I was struck by the level of detail in this report, reflecting as it does, I suspect, UBS’ clear determination to be the banker of choice for this billionaire population. The study looked at where the 199 new billionaires of 2017 came from and what they did to make their money. Some 22 per cent (28 billionaires) of the 127 Asia-Pacific billionaires made money in consumer and retail, but only 1 per cent did so in tech, and the largest share – 25 per cent (22 people) – did so in industrials. By contrast, some 16 per cent of 38 American billionaires (6 persons) made money in tech, highlighting how Silicon Valley and other hotspots in the US have an edge – for now.

Some big names are in the report: among the newbies is Chris Larsen, co-founder and executive chairman of Ripple, the Californian firm using blockchain technology to change the global payments sector. (Blockchain is a distributed ledger enabling peer-to-peer transactions without the need for third-party authentication, and is most associated with crypto-currencies such as Bitcoin.) Another joiner to the billionaire party is Wang Jian, co-founder of BGI, a Chinese gene-sequencing company, demonstrating how modern science is part of what is driving this ultra-wealthy cohort. In the more traditional field of foodstuffs, where scaling a business is important, Wan Long, chairman and CEO of WH Group, is the world’s largest processor of pork and producer of pigs.

The authors of the report are also keen to stress how “different” China’s new billionaires are. For a start, they are on average younger than their international peers. The average age is 55, versus 64 for the world as a whole. This explains in part, the authors say, why these billionaires are so open to disruptive change because otherwise they risk losing their edge.

“They transform their companies repeatedly. For example, the country’s e-commerce giants have moved into finance, offering money market products with higher interest rates than banks. But the climate of unremitting invention means that the flip-side of rapid wealth creation is sudden loss of wealth,” the report said.

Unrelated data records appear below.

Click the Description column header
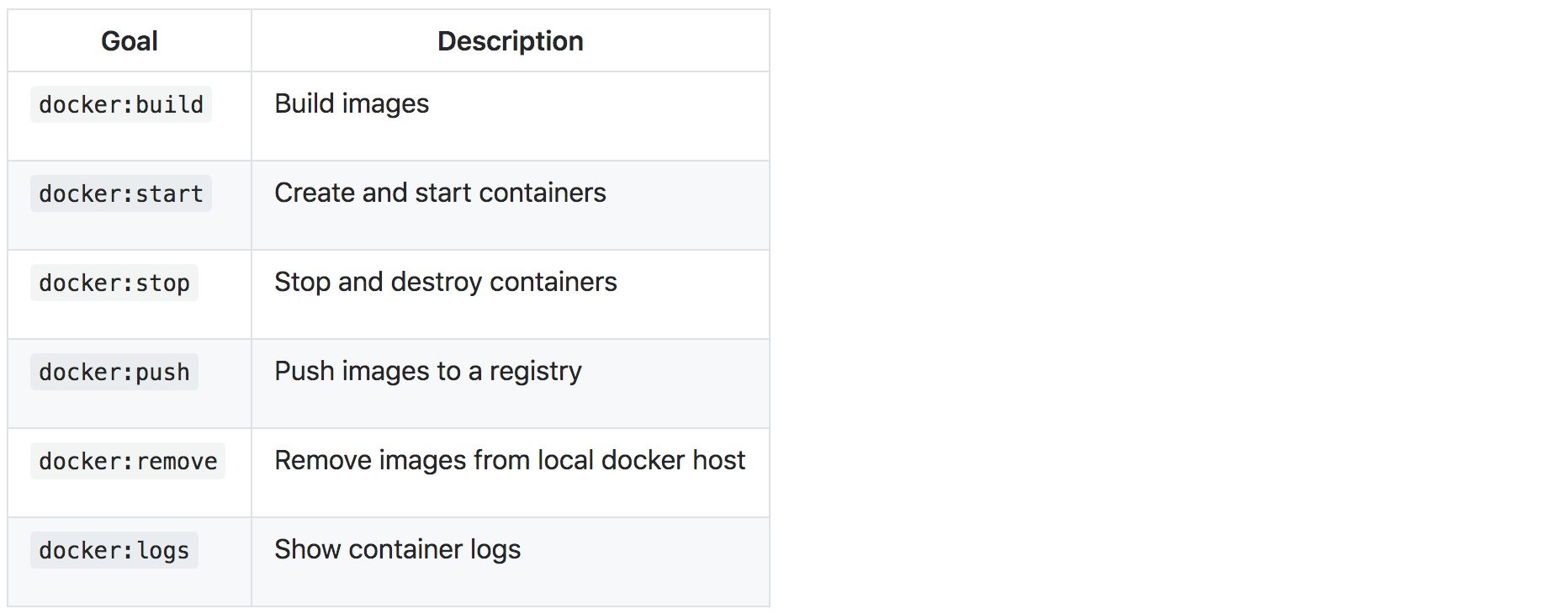 (510, 41)
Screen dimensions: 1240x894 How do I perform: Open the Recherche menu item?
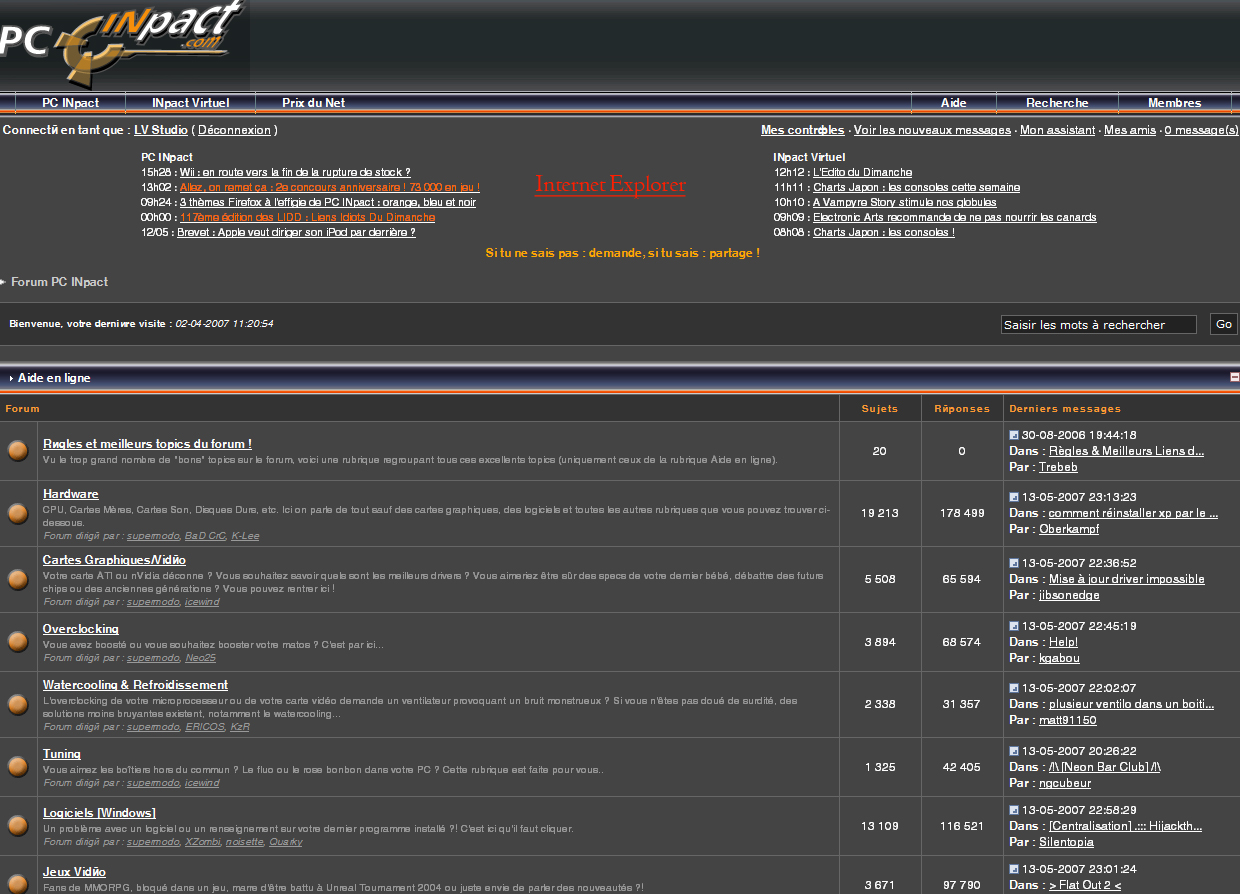tap(1057, 103)
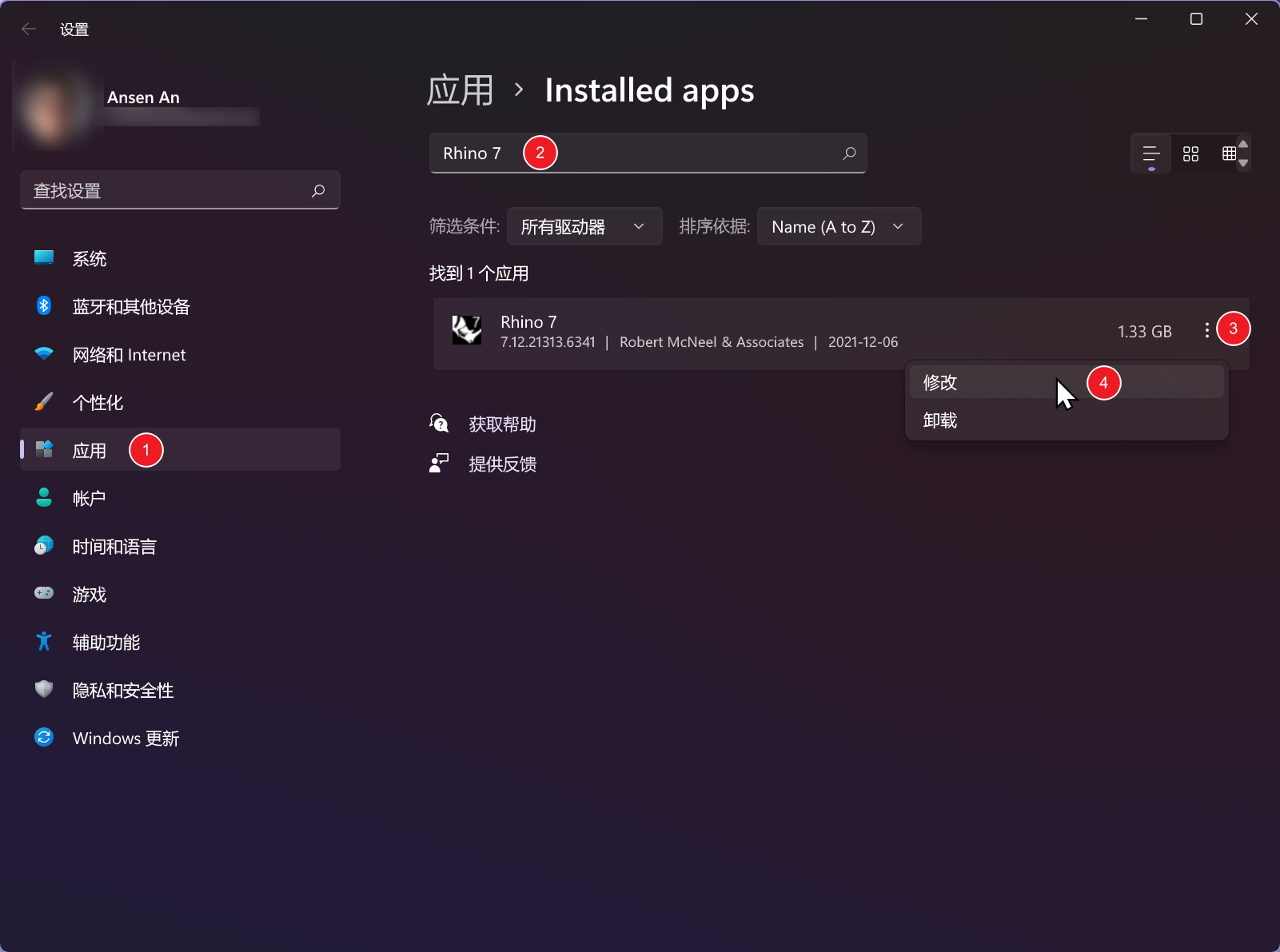Click the Ansen An profile picture
Image resolution: width=1280 pixels, height=952 pixels.
click(x=56, y=108)

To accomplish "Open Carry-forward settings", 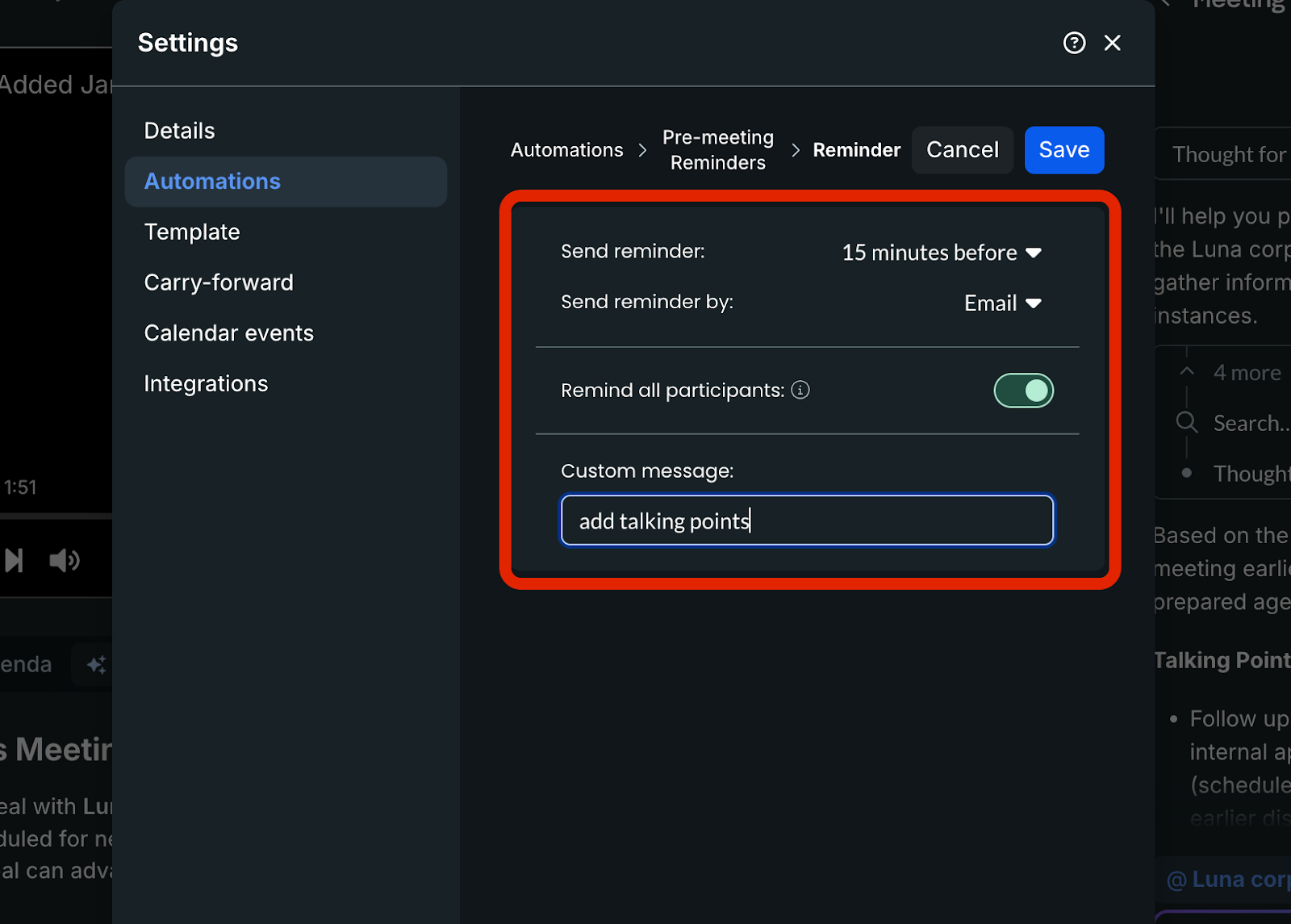I will pos(219,282).
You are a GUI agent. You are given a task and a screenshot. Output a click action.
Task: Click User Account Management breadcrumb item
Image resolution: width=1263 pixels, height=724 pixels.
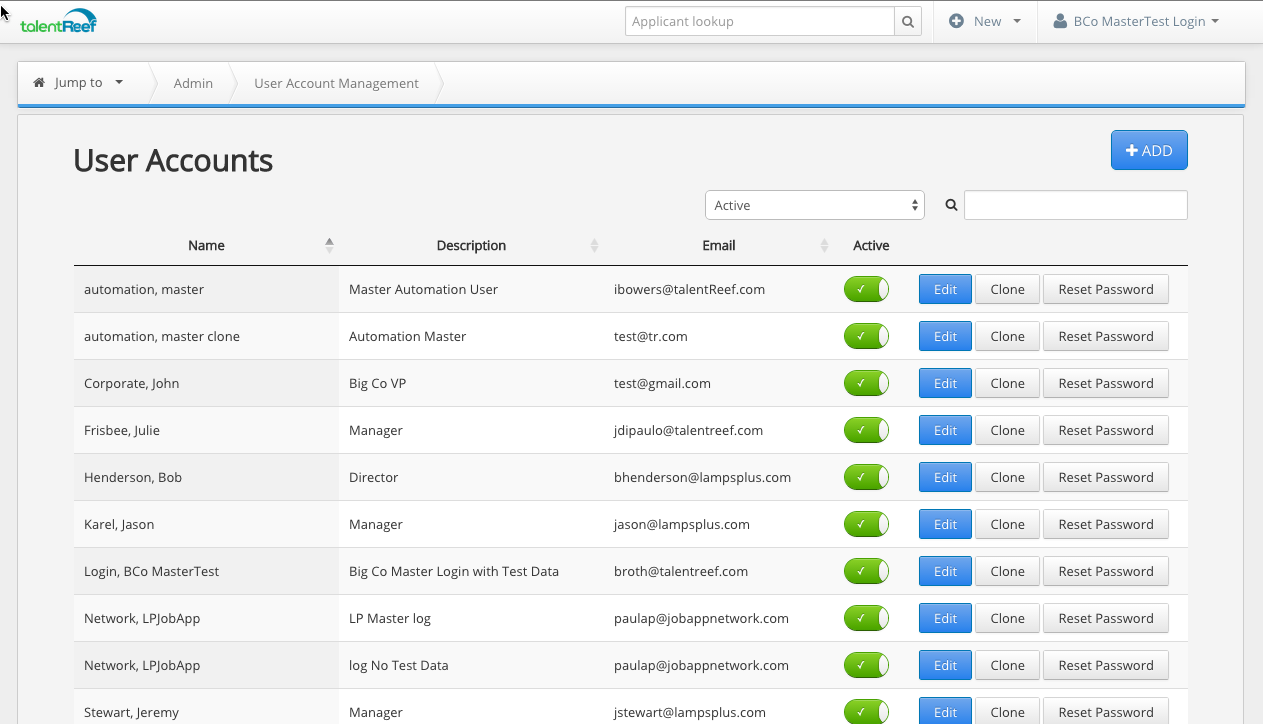point(336,83)
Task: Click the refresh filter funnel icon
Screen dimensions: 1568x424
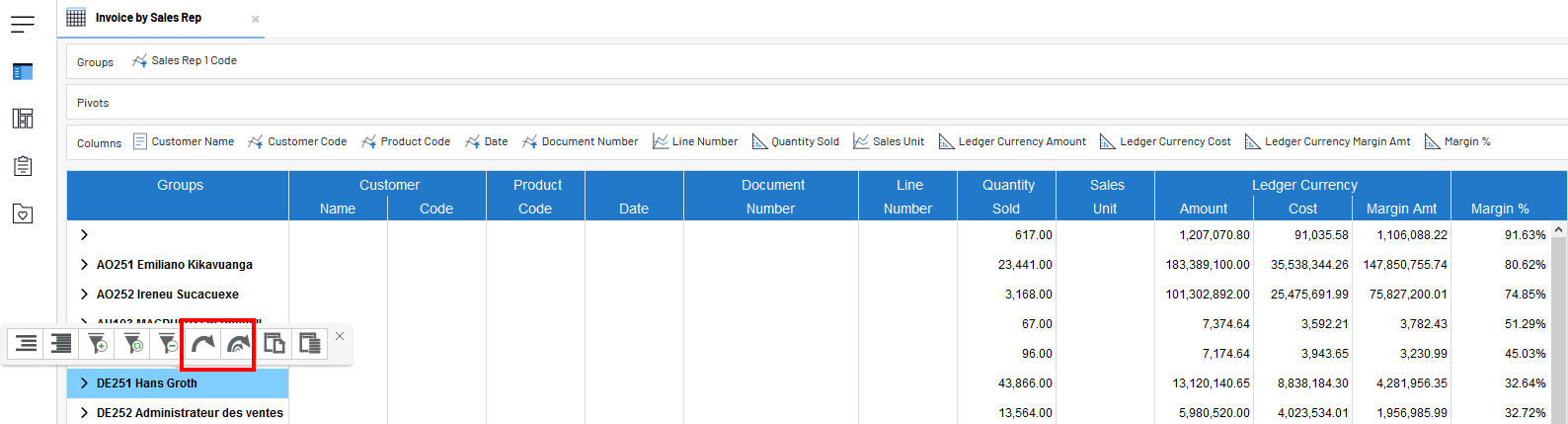Action: 132,343
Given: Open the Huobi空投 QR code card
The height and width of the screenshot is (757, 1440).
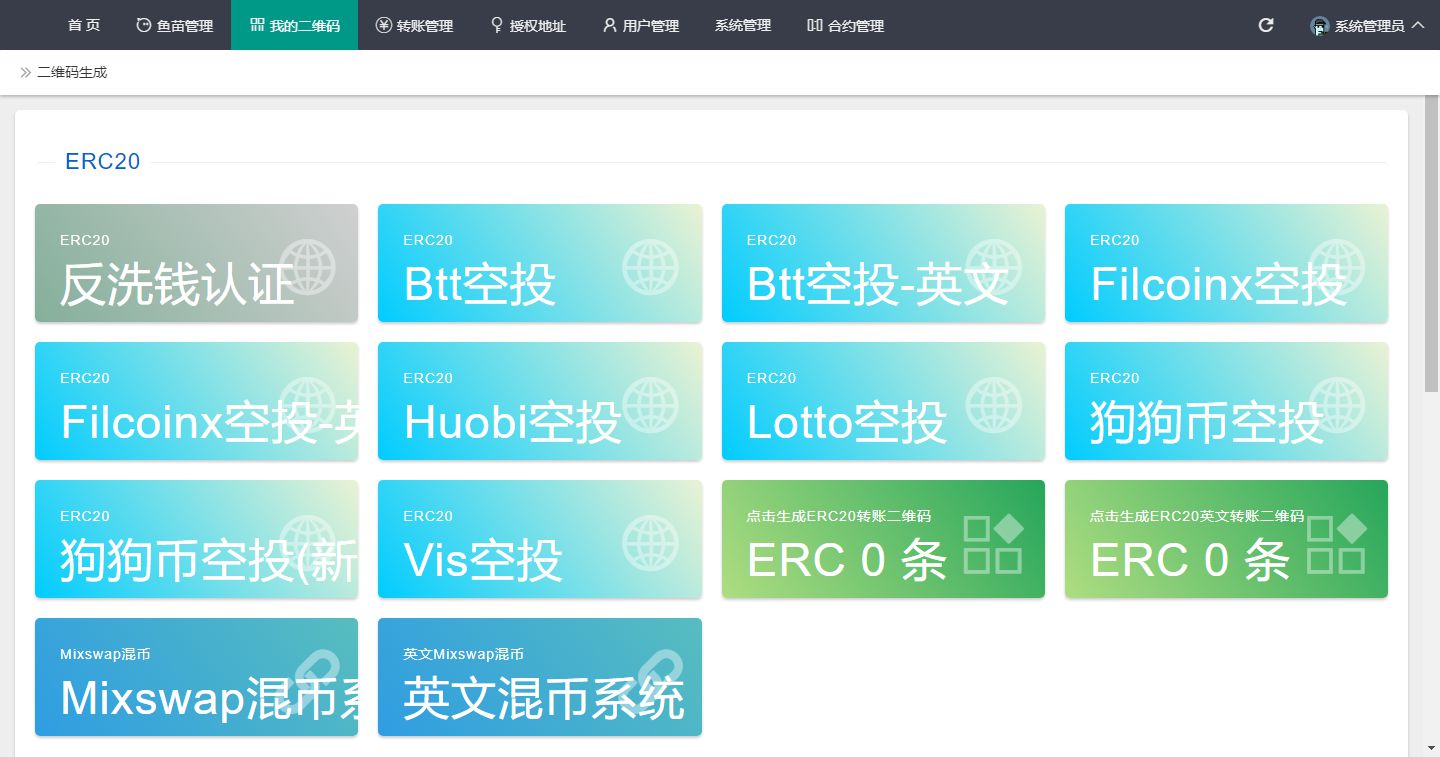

Of course, these reports have to bear in mind that there are flies in the ointment, such as the protectionist turn of the Trump administration and associated geopolitical tensions arising from Beijing’s attempt to consolidate its naval presence in Asia. China’s one-child policy, loosened only a few years ago, will create headaches for billionaires considering whether handing all their wealth to one son or daughter is viable. Meanwhile, the fact that so many wealthy Chinese are keen to acquire foreign residency and passports under “golden visa” regimes is not simply because they are status symbols and an aid to globetrotting: future political ructions in China mean that having an exit plan makes sense. (See an associated comment here.)

Even so, the rise in the number of Chinese billionaires is impressive. UBS, and some of its big-brand international peers want a large slice of this space. They are likely to continue emphasing their credentials as full-service banks, with investment, commercial and private banking firepower under one roof, plus their ability to offer a global reach and big bench of analytical and advisory talent. Their work in helping wealthy families to create family offices and other structures will most likely be significant in creating revenue makers in the years to come. Their hunger for this market also explains their spending on branding: for the time being, UBS still considers sponsorship of big events such as the Formula 1 motor racing series good value.